ERA/FoEN demanded that the International Oil Companies take immediate action to restore the devastated environment in the Niger Delta to its pre-oil exploration state, before proceeding with their divestment plans.

The Executive Director of ERA/FoEN, Barrister Chima Williams who made this known during a virtual press briefing, alleged that the decision of the IOCs to divest their companies was not in good faith and interest of Nigerians.

When asked about the current status of the divestment by IOCs, Chima said despite reports in the press claiming some oil companies had left the country, “no oil multinational has totally divested its asset from Nigeria,” hinting that the divestment plans are being slowed down partly due to concerns raised by host communities over decades-old exploration impacts and the call for compensation to ameliorate the suffering of locals.

To ensure host communities are not short-changed with the IOCs’ divestment, the environmental activist urged the National Assembly to enact legislation that would outline step-by-step action to be taken by oil multinationals before selling off assets. He stated that the legislation should map out how “environmental remediation funds should be set up by both the divesting and investing entities” to address all concerns raised by oil-bearing communities.

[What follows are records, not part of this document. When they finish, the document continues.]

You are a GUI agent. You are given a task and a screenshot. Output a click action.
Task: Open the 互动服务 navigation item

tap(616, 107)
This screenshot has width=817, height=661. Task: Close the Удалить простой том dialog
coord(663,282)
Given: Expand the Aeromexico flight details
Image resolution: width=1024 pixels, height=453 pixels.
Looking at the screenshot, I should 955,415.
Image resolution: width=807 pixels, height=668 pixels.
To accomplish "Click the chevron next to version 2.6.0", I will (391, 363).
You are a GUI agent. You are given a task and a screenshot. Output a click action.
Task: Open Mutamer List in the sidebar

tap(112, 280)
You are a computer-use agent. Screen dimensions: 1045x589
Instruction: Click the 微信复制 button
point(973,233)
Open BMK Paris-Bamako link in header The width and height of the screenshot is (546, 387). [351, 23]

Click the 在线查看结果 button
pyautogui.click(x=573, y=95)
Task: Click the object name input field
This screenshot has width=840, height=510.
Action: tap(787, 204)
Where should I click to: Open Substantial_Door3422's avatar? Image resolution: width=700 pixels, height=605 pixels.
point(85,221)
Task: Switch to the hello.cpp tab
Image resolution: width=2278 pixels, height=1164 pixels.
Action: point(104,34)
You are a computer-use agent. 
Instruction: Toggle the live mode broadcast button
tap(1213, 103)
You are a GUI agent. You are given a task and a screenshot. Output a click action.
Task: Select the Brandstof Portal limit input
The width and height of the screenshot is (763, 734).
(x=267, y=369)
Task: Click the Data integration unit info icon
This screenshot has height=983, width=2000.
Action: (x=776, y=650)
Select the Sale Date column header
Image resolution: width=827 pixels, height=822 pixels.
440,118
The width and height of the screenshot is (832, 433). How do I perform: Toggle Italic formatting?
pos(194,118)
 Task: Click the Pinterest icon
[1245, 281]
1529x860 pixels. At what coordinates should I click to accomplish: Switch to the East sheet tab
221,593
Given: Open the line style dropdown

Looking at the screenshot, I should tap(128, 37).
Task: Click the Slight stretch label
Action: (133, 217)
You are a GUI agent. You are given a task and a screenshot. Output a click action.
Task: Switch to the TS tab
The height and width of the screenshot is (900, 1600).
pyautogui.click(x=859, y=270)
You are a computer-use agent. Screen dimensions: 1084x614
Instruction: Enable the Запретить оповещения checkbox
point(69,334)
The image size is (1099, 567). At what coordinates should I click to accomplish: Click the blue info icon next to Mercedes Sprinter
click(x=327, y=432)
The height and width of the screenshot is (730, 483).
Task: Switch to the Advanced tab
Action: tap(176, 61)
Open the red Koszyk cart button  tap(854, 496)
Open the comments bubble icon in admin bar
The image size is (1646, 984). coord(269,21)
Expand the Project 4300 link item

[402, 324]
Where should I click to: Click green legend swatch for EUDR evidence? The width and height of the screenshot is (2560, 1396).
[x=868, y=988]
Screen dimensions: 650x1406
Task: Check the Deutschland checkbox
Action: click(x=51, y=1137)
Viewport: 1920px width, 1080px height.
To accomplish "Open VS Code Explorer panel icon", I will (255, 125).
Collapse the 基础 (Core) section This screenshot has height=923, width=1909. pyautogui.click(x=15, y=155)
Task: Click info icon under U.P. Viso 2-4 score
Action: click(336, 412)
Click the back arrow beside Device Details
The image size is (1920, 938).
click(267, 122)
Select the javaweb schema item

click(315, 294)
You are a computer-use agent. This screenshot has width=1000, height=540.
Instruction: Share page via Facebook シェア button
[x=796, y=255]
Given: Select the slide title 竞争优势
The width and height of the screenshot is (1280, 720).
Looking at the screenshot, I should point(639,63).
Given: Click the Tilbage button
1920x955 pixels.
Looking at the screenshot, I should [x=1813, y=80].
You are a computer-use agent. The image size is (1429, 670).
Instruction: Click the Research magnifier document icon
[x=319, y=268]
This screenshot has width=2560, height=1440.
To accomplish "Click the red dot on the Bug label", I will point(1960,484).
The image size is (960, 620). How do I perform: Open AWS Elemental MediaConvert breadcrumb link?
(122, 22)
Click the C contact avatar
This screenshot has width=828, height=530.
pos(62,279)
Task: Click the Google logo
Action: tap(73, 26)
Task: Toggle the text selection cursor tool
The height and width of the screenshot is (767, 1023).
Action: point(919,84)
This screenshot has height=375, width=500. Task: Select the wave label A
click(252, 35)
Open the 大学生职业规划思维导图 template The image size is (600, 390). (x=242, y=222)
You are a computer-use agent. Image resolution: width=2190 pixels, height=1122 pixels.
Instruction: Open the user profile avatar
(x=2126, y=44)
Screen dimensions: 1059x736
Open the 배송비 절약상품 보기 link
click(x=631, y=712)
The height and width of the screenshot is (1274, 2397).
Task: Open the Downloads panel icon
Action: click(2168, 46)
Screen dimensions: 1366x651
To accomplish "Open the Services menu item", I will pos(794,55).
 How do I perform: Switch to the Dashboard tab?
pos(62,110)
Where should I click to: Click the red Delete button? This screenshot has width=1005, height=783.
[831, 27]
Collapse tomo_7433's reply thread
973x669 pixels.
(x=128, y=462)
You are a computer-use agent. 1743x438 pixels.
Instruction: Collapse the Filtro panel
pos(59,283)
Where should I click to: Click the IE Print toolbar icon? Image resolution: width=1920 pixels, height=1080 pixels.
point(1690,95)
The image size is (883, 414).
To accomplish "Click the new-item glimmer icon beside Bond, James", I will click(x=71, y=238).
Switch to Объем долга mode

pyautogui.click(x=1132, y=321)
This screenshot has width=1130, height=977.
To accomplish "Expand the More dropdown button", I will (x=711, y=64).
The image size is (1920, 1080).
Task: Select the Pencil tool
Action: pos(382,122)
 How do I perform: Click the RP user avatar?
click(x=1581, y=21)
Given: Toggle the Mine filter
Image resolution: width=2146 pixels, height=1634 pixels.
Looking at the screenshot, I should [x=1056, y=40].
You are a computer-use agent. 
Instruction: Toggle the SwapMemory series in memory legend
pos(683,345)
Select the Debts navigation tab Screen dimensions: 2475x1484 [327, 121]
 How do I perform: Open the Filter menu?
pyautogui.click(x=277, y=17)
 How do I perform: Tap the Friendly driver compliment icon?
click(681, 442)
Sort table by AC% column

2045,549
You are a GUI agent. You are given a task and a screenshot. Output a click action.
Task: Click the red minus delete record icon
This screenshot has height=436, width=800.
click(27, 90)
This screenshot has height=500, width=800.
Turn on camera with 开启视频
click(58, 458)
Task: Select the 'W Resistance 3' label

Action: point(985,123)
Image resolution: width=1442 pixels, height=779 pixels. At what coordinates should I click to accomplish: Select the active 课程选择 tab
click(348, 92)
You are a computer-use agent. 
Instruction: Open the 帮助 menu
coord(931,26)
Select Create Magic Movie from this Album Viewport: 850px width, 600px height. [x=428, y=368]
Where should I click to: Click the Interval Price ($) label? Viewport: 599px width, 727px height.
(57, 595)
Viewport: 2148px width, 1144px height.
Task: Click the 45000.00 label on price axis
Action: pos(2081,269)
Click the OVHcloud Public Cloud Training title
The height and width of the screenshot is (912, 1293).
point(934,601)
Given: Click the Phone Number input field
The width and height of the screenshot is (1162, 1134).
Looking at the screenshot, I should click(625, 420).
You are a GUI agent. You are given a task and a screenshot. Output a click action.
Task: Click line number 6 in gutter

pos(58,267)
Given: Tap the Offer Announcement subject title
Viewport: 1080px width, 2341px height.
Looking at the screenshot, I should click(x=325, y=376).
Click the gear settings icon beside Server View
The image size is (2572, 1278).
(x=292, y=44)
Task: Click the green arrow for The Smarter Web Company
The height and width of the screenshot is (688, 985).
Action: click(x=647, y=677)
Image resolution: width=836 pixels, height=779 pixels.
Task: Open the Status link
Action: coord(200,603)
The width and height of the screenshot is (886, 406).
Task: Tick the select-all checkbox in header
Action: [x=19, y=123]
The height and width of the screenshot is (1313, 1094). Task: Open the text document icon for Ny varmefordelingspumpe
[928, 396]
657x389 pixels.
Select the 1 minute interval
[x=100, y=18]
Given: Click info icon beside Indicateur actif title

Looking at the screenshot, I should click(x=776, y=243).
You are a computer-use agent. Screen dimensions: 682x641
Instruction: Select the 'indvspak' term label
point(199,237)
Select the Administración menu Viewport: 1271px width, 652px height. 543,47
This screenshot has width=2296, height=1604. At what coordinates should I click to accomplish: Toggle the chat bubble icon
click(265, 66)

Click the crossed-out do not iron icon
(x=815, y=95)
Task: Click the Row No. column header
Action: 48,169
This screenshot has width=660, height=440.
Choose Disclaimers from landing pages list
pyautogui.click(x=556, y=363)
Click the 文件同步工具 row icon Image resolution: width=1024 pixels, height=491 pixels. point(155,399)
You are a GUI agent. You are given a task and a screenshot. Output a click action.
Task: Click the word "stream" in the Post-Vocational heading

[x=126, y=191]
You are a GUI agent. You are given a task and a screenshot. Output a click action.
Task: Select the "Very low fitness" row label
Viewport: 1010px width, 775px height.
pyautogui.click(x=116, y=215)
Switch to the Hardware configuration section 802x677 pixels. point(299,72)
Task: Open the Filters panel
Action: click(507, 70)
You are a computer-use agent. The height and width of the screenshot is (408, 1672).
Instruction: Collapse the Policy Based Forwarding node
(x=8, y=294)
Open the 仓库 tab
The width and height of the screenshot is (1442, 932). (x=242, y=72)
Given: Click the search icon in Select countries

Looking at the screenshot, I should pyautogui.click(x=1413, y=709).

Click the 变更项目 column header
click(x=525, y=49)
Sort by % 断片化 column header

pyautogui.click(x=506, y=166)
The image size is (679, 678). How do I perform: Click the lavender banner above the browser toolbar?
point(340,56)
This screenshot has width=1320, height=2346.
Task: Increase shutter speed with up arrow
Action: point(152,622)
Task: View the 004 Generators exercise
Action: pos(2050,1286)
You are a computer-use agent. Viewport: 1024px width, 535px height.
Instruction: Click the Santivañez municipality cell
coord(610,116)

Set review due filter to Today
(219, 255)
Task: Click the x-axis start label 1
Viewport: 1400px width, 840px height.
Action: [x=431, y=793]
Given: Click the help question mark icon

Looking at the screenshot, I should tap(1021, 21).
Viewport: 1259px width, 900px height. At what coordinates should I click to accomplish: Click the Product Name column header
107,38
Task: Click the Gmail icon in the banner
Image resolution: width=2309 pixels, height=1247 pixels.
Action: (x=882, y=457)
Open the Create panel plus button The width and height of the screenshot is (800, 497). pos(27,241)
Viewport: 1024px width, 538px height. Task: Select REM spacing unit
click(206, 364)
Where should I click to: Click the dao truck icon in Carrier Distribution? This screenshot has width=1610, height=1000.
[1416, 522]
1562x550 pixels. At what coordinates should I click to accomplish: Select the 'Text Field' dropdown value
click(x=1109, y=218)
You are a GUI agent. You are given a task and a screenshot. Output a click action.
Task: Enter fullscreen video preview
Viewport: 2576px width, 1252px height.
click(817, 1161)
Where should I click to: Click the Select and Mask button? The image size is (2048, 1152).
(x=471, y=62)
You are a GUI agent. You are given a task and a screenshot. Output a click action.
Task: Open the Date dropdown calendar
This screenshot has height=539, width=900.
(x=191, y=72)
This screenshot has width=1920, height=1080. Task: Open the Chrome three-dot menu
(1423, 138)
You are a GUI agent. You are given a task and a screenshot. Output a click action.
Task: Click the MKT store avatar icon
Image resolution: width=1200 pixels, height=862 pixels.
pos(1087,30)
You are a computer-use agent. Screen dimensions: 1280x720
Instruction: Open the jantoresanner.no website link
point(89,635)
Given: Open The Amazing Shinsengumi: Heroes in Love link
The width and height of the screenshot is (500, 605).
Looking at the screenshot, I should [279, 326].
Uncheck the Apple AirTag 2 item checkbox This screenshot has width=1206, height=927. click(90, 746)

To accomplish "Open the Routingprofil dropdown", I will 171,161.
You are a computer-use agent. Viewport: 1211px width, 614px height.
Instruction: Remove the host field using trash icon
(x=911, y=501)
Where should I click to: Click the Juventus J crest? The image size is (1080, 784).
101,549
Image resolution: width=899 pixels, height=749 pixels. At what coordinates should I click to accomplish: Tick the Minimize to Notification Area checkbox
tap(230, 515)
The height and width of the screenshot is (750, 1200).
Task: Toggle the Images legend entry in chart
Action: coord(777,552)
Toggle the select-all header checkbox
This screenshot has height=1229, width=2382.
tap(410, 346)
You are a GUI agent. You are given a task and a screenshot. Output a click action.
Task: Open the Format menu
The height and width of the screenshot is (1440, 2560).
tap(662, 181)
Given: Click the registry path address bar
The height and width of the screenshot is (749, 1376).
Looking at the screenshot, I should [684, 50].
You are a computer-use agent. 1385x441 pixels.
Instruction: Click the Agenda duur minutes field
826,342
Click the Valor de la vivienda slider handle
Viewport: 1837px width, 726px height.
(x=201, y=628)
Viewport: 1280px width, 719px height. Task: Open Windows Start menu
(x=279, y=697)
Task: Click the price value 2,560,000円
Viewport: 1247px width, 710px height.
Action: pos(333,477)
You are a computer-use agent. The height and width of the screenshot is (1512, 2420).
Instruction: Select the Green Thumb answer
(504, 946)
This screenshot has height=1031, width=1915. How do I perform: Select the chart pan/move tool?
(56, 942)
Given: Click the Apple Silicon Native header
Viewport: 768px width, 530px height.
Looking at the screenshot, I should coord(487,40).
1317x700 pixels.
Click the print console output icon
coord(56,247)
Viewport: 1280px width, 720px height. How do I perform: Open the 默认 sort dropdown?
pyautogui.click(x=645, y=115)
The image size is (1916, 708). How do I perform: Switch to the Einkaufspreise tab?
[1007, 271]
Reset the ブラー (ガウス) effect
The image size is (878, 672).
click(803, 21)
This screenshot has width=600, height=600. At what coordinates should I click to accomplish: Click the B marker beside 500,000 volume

Williams observed that the ongoing divestment plans stem from the realisation by multinational companies that Nigerians are no longer tolerating their excesses following a slew of legal actions challenging the despoliation of the oil-rich region by the oil majors. He argued that the companies are divesting their assets to avoid scrutiny, claiming the real intention that IOCs have in mind is to “shift their activities from onshore to offshore exploration where they can operate covertly without being monitored by Nigerians.”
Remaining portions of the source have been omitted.